BEGIN

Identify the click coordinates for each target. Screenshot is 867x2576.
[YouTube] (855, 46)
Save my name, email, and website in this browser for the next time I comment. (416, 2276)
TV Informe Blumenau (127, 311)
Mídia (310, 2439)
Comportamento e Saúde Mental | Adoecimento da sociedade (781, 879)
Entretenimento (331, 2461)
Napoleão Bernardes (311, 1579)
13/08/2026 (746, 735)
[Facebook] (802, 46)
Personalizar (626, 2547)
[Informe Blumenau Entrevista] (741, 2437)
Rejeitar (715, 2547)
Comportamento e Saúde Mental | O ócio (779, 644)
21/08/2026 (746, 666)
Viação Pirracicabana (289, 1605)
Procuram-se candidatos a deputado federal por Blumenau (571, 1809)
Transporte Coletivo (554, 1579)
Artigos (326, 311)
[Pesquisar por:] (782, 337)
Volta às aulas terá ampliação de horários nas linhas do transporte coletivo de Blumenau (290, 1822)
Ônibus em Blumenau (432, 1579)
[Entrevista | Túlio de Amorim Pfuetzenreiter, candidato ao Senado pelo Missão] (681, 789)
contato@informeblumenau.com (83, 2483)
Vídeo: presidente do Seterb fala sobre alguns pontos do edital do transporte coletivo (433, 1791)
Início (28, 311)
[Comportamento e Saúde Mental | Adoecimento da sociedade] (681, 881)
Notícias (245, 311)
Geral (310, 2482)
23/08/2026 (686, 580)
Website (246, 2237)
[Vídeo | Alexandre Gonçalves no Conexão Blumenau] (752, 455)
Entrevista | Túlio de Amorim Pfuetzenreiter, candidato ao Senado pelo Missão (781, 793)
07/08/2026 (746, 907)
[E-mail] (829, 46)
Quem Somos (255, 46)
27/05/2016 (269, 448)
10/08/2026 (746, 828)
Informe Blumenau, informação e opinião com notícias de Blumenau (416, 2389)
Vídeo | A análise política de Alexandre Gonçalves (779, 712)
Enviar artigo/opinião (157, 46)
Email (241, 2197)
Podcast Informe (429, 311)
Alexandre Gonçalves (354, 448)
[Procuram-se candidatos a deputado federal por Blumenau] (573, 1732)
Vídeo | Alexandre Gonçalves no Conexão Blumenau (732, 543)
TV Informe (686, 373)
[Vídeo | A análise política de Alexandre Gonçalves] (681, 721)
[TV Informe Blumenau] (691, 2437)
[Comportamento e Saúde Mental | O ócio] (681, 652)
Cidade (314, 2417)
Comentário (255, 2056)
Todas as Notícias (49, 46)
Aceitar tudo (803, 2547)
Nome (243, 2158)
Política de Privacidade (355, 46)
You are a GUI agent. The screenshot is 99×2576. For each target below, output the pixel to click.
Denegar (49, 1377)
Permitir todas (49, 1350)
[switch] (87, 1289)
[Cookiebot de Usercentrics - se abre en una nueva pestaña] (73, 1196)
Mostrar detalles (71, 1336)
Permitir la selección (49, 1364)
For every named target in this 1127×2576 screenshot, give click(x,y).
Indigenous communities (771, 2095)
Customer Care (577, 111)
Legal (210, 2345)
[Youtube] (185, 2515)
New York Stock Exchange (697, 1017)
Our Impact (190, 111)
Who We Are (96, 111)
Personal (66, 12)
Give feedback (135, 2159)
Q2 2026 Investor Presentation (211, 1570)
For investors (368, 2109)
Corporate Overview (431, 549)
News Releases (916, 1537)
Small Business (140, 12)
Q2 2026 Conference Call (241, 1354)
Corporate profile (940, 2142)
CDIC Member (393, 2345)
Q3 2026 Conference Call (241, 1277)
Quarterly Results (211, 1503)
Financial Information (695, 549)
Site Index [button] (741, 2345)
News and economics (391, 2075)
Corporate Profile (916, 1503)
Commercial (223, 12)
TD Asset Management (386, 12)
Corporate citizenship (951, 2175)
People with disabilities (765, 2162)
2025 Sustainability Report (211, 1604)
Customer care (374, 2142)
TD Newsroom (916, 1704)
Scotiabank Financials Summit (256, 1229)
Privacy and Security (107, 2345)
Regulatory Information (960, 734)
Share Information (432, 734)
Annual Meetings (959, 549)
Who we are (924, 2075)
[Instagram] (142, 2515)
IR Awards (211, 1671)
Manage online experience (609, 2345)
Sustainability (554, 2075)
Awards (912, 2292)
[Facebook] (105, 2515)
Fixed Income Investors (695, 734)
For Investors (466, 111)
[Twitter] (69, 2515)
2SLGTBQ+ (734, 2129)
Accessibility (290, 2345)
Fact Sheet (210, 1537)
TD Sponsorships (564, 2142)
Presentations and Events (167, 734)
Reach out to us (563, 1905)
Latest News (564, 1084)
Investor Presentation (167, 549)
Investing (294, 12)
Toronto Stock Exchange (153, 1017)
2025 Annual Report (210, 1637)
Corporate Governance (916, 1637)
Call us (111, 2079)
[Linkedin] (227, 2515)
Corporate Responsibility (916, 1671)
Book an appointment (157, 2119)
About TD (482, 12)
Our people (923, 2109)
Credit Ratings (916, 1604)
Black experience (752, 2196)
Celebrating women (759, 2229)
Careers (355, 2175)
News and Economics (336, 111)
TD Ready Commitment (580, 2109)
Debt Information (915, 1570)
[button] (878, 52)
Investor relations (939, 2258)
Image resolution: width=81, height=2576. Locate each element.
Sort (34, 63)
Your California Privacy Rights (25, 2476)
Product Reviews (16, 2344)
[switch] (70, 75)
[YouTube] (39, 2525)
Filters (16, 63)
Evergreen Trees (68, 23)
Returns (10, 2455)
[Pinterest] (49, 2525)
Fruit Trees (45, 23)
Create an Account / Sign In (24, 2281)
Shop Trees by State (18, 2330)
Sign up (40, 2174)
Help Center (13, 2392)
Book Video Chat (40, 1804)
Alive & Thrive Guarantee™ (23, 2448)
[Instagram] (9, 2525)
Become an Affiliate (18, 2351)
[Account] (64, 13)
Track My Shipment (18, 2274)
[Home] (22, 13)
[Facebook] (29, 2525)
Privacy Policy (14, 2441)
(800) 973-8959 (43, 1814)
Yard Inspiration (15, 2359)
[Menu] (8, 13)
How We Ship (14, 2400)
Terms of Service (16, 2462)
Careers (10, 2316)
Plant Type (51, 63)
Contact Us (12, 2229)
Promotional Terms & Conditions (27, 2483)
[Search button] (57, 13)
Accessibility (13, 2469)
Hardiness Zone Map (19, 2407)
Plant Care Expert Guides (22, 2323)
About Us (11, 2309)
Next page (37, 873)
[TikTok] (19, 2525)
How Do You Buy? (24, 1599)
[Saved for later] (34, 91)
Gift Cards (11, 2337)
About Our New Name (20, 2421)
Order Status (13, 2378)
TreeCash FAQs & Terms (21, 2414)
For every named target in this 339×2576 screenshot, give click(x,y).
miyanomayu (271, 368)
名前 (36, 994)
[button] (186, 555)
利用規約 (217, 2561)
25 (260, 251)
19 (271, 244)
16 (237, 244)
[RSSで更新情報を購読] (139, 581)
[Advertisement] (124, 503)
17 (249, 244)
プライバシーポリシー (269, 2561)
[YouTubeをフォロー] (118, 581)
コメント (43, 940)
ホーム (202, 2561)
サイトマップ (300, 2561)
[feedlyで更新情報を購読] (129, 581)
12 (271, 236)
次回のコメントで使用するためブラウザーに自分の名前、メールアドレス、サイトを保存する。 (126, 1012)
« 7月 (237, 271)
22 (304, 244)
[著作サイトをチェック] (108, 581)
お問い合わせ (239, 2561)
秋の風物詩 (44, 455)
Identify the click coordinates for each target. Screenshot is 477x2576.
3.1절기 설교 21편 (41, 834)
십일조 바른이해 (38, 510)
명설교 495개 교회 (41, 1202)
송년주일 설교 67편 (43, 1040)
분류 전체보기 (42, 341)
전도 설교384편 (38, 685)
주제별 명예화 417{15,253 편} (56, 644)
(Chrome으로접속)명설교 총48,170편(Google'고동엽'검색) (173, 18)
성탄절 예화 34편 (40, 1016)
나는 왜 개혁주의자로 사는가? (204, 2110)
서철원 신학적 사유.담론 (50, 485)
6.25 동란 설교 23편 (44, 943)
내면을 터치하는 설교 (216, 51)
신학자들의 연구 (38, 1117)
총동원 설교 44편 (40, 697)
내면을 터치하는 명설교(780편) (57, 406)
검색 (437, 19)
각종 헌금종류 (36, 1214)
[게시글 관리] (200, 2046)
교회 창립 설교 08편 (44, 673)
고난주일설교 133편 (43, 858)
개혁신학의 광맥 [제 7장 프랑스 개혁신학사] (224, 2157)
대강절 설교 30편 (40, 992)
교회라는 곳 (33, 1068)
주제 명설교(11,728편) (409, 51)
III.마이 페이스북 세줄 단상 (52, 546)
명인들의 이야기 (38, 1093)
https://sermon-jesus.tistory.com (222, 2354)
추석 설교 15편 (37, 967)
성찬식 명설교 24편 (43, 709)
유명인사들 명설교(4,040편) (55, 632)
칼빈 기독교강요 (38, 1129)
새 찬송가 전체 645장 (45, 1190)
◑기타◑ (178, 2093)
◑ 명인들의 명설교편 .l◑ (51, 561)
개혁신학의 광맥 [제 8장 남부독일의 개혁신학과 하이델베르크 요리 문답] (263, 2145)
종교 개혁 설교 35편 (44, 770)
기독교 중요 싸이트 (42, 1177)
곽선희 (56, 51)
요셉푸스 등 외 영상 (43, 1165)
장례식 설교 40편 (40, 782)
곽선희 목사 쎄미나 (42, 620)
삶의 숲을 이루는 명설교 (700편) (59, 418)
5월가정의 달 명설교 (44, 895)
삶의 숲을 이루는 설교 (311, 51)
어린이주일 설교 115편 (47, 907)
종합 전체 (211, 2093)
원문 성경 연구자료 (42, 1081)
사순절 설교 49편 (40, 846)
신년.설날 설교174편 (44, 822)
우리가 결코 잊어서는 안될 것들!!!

END

• [PROMPT]:
Copy out each line of the data above, exactly, if it lies between the line holding "[Menu] (8, 13)" and the line holding "ホーム (202, 2561)", inclusive; copy no other line.

• [SOLUTION FOR THIS PROBLEM]:
[Menu] (8, 13)
How We Ship (14, 2400)
Terms of Service (16, 2462)
Careers (10, 2316)
Plant Type (51, 63)
Contact Us (12, 2229)
Promotional Terms & Conditions (27, 2483)
[Search button] (57, 13)
Accessibility (13, 2469)
Hardiness Zone Map (19, 2407)
Plant Care Expert Guides (22, 2323)
About Us (11, 2309)
Next page (37, 873)
[TikTok] (19, 2525)
How Do You Buy? (24, 1599)
[Saved for later] (34, 91)
Gift Cards (11, 2337)
About Our New Name (20, 2421)
Order Status (13, 2378)
TreeCash FAQs & Terms (21, 2414)
For every named target in this 339×2576 screenshot, give click(x,y).
miyanomayu (271, 368)
名前 (36, 994)
[button] (186, 555)
利用規約 (217, 2561)
25 (260, 251)
19 (271, 244)
16 (237, 244)
[RSSで更新情報を購読] (139, 581)
[Advertisement] (124, 503)
17 (249, 244)
プライバシーポリシー (269, 2561)
[YouTubeをフォロー] (118, 581)
コメント (43, 940)
ホーム (202, 2561)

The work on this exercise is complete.